When it comes to your coffee choice you have a plethora of options, however I think we can all agree not all coffee is made the same. The kind we produce goes above and beyond the call of duty of what coffee should do for it’s consumer, and this is why for each grind you will see a story of a person or battle that did the same – went above and beyond the expectation and made s*** happen. These events, and men and women have inspired us to make coffee that rises above the norm, and proves not all coffee is created equal.
This particular Nine Line Grind is dedicated to MOH recipient LTC Bruce Crandall, also known to his men as, “Old Snake” or “Snake,” short for his callsign “Ancient Serpent 6.”

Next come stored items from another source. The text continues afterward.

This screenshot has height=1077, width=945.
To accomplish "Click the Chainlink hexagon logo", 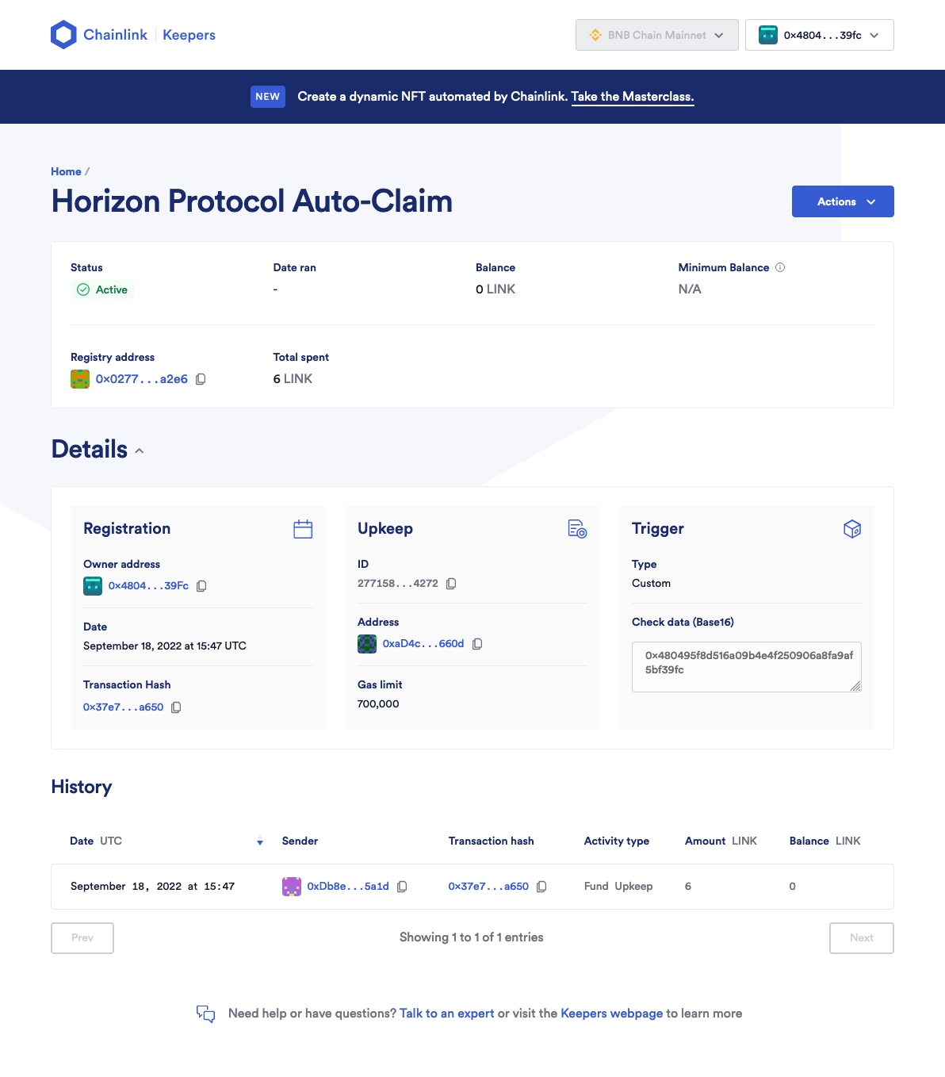I will pos(63,35).
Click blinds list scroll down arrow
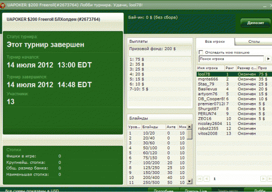Image resolution: width=272 pixels, height=192 pixels. tap(189, 182)
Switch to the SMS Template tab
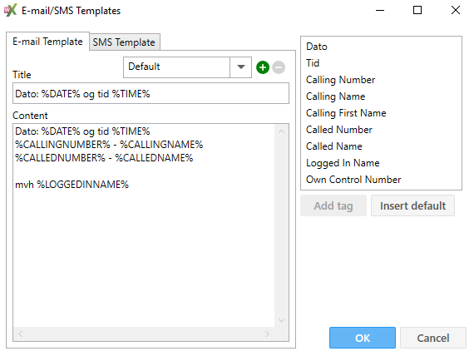Screen dimensions: 474x356 124,42
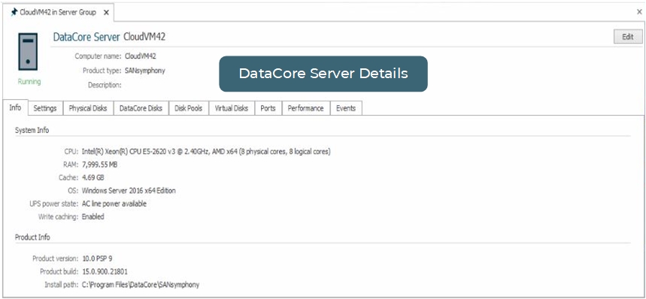The height and width of the screenshot is (299, 646).
Task: Close the CloudVM42 in Server Group tab
Action: click(106, 13)
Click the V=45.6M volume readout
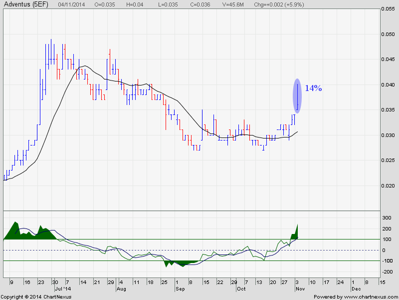The image size is (399, 300). click(x=233, y=5)
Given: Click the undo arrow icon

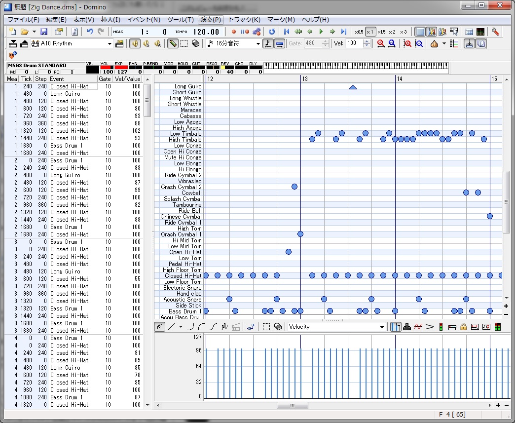Looking at the screenshot, I should point(90,32).
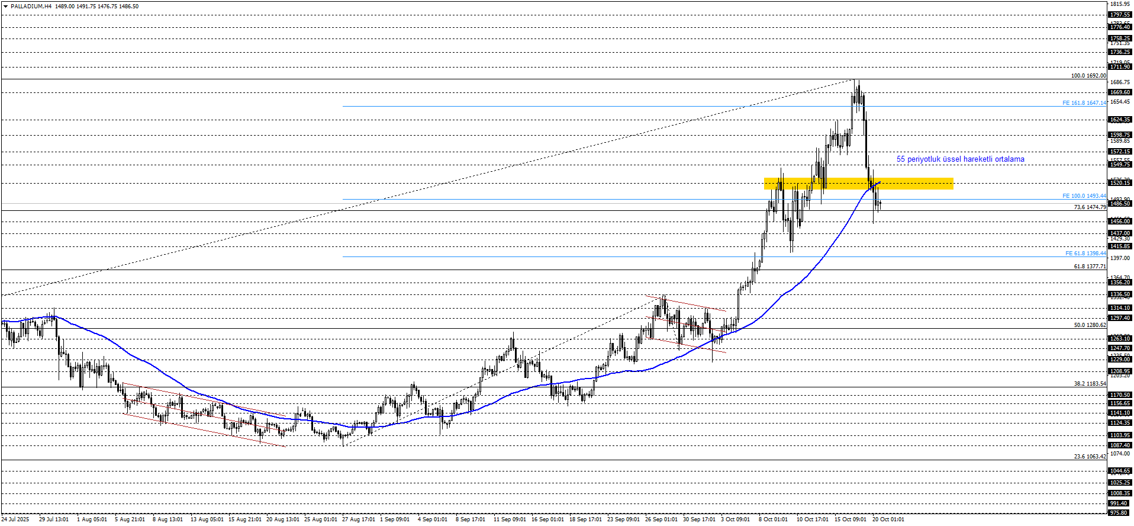Click the current price tag 1486.50
Screen dimensions: 1134x526
pos(1120,204)
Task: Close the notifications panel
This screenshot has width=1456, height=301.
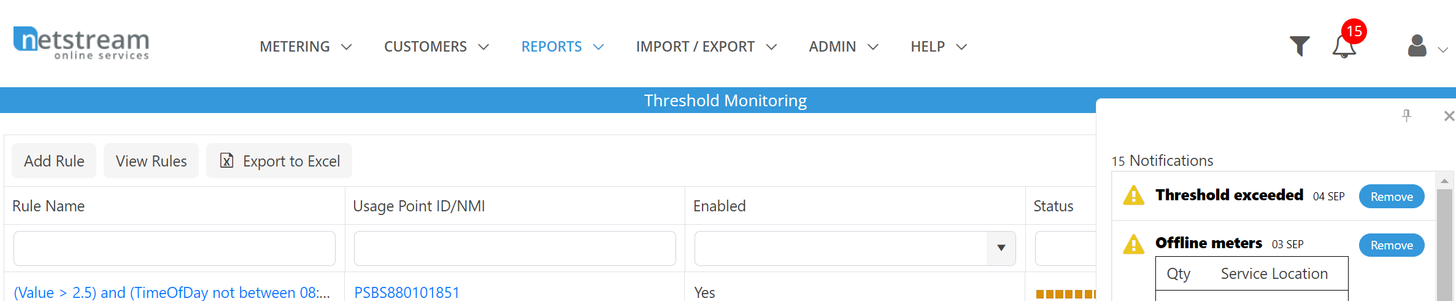Action: 1449,115
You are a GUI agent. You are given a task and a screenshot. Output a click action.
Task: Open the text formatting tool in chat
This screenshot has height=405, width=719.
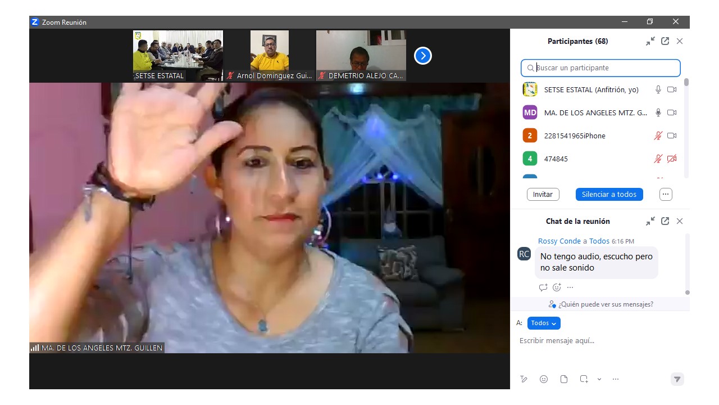pos(524,379)
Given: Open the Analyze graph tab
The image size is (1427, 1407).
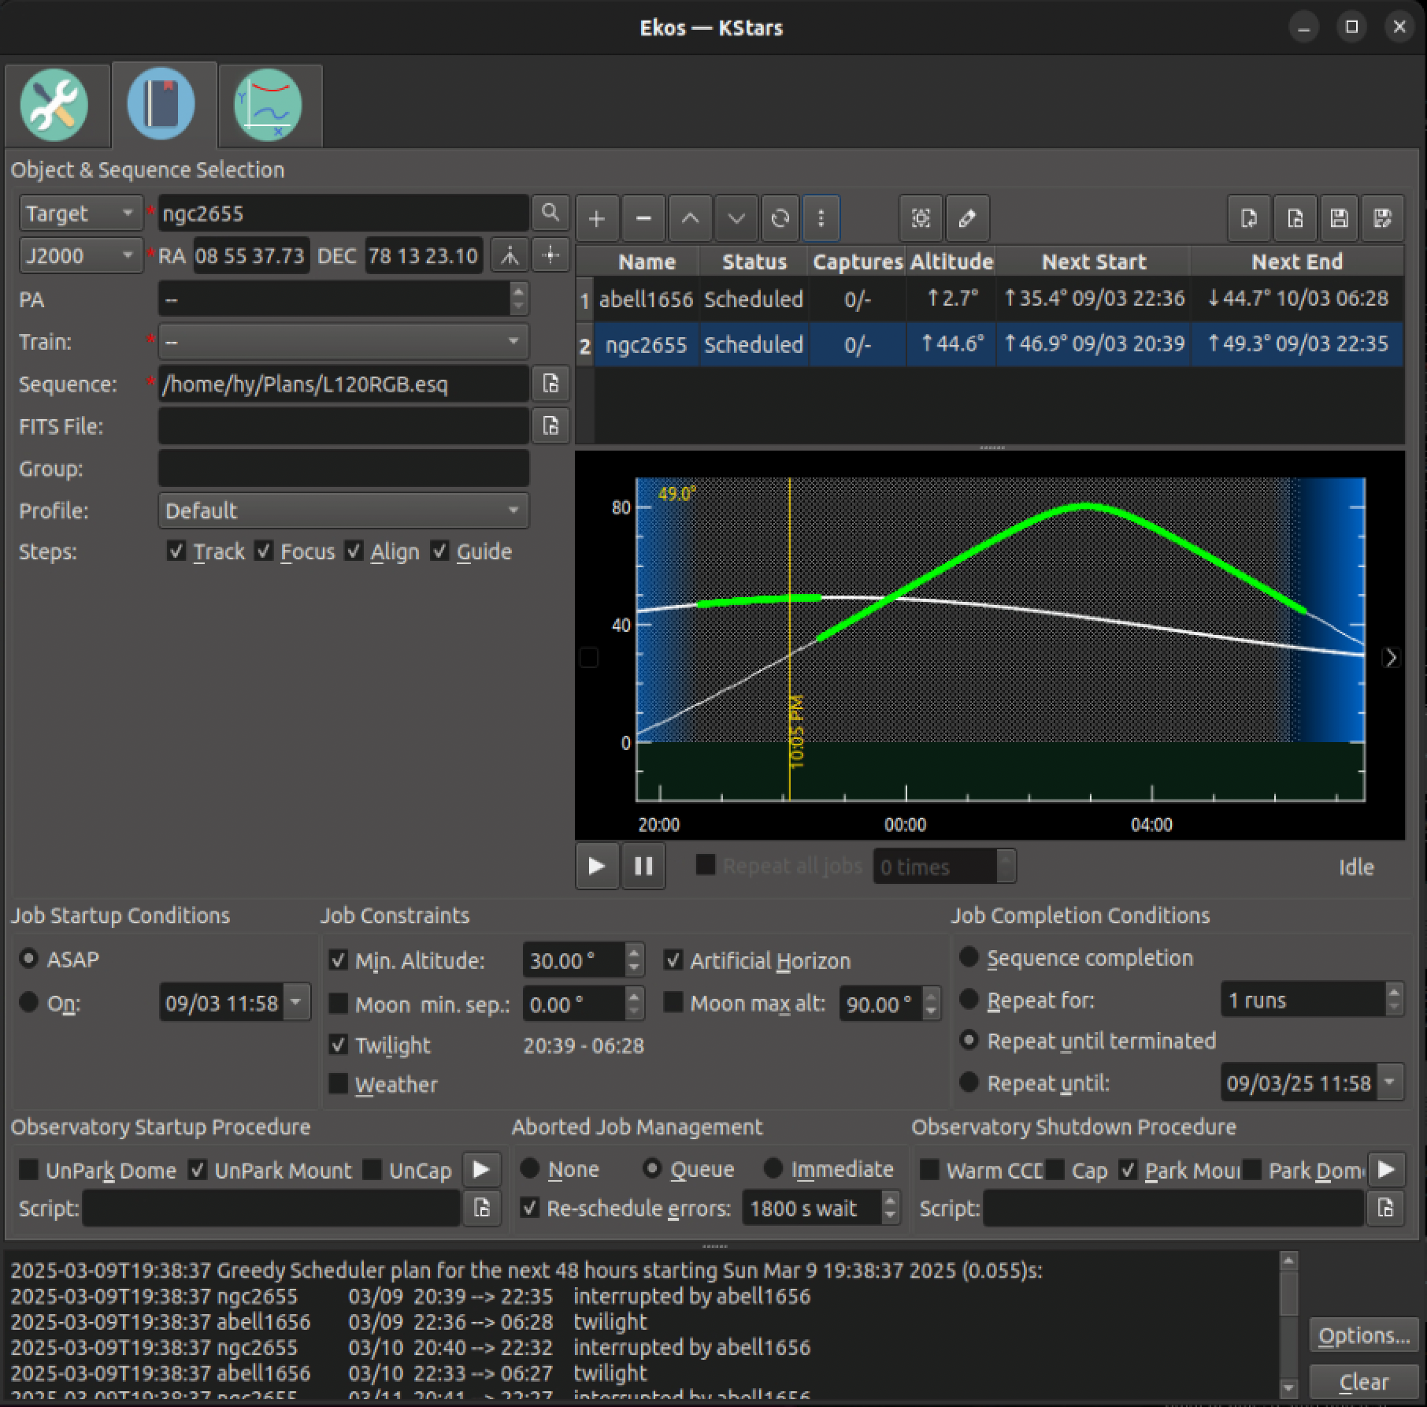Looking at the screenshot, I should (269, 106).
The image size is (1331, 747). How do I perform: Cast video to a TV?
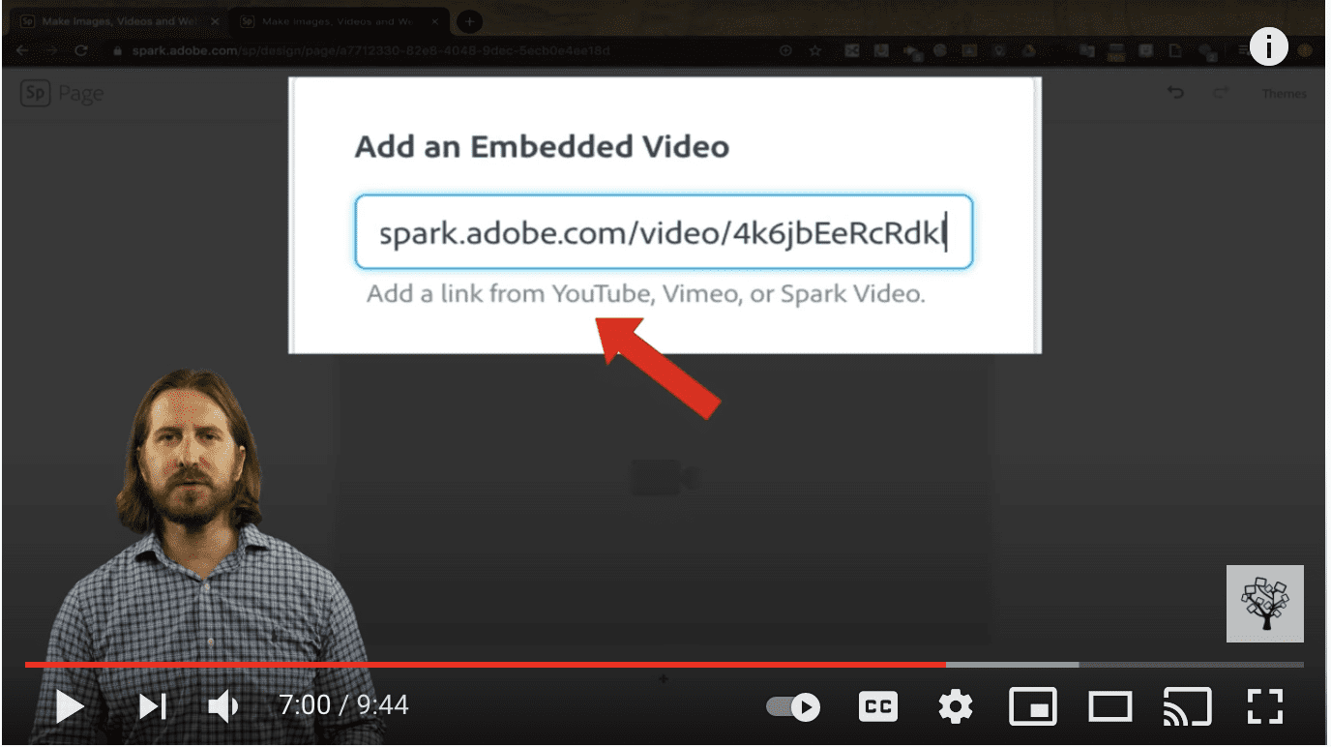click(x=1187, y=707)
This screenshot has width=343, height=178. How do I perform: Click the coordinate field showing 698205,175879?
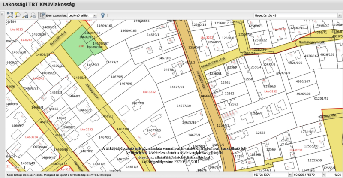point(305,175)
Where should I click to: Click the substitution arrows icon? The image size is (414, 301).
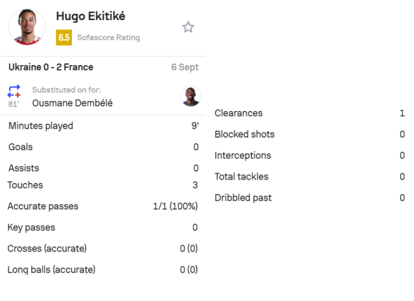coord(14,91)
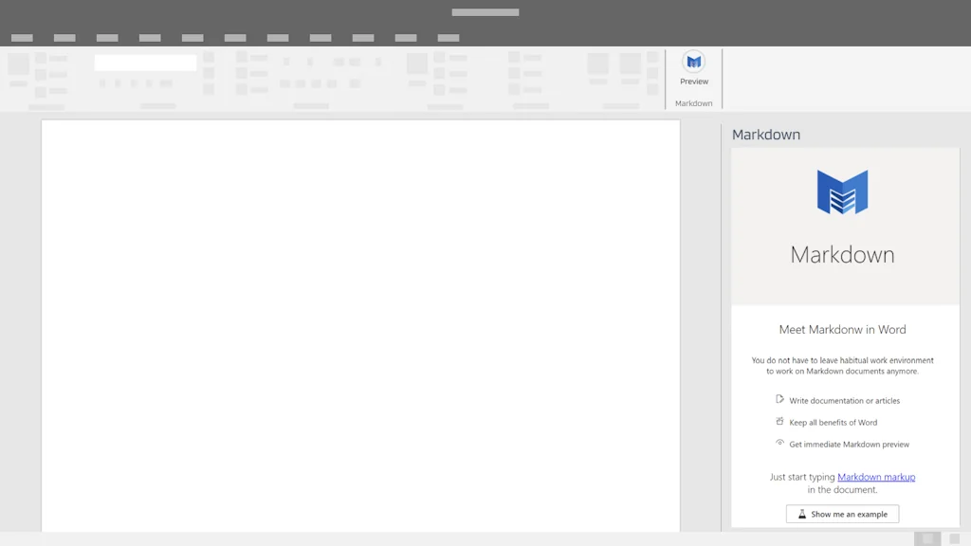The height and width of the screenshot is (546, 971).
Task: Click the gift icon beside Keep all benefits
Action: 779,421
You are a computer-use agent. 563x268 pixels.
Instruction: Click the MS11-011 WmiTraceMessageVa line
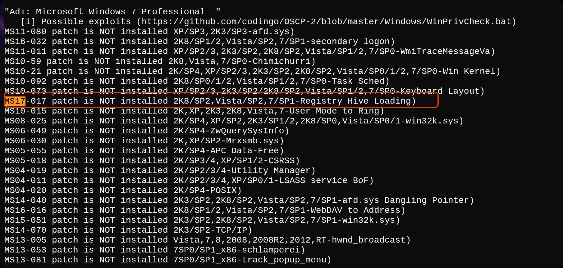(249, 51)
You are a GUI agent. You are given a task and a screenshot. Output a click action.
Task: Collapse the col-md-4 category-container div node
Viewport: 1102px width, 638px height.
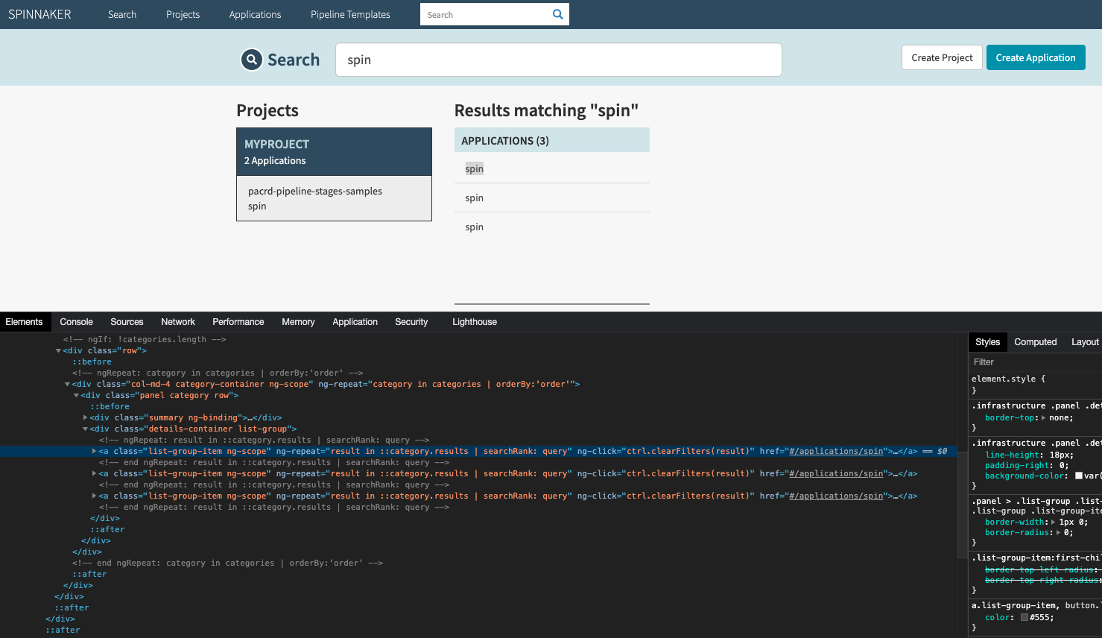(67, 384)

On the morning of November 14, 1965 the then MAJ Crandall and his unit were taking soldiers to a landing zone with a now famous name, landing zone X-Ray. It began as routine transport until the troops in the area came under attack by a massive group of Northern Vietnamese fighters. While in the LZ three soldiers on the helicopter were killed and three others were wounded, instead of lifting off MAJ Crandall stayed to allow four wounded soldiers to be placed on the helicopter and taken to receive care. The mission of MAJ Crandall’s unit was not medical evacuation, that didn’t matter… he knew that there were Americans on the ground whom were low on ammunition and help, he returned to LZ X-Ray to pick up more wounded.
Their chopper was unarmed and ill prepared, they were receiving direct fire from all around and still managed to deliver supplies to the troops in desperate need and carried out more of the wounded. MAJ Crandall could have stopped there and he would have been considered a hero, instead, he returned to LZ X-Ray 14 times using three different choppers because two were damaged so severely during his many trips back to what was known as “the Valley of Death.” After the 14 flights that took 14 hours, MAJ Crandall and CPT Freeman managed to evacuate 70 wounded soldiers. Like many of the heroes we talk about and are inspired by, MAJ Crandall does not see himself as one, “There was never a consideration that we would not go into those landing zones. They were my people down there, and they trusted in me to come and get them.”
MAJ Crandall spent the rest of his time in Vietnam making more and more rescue flights, even serving a second tour. He retired from the Army as a lieutenant colonel and received his medal on February 26, 2007 by President Bush. His wingman, Captain Freeman also received the medal of honor for volunteering to go with MAJ Crandall on July 16, 2001.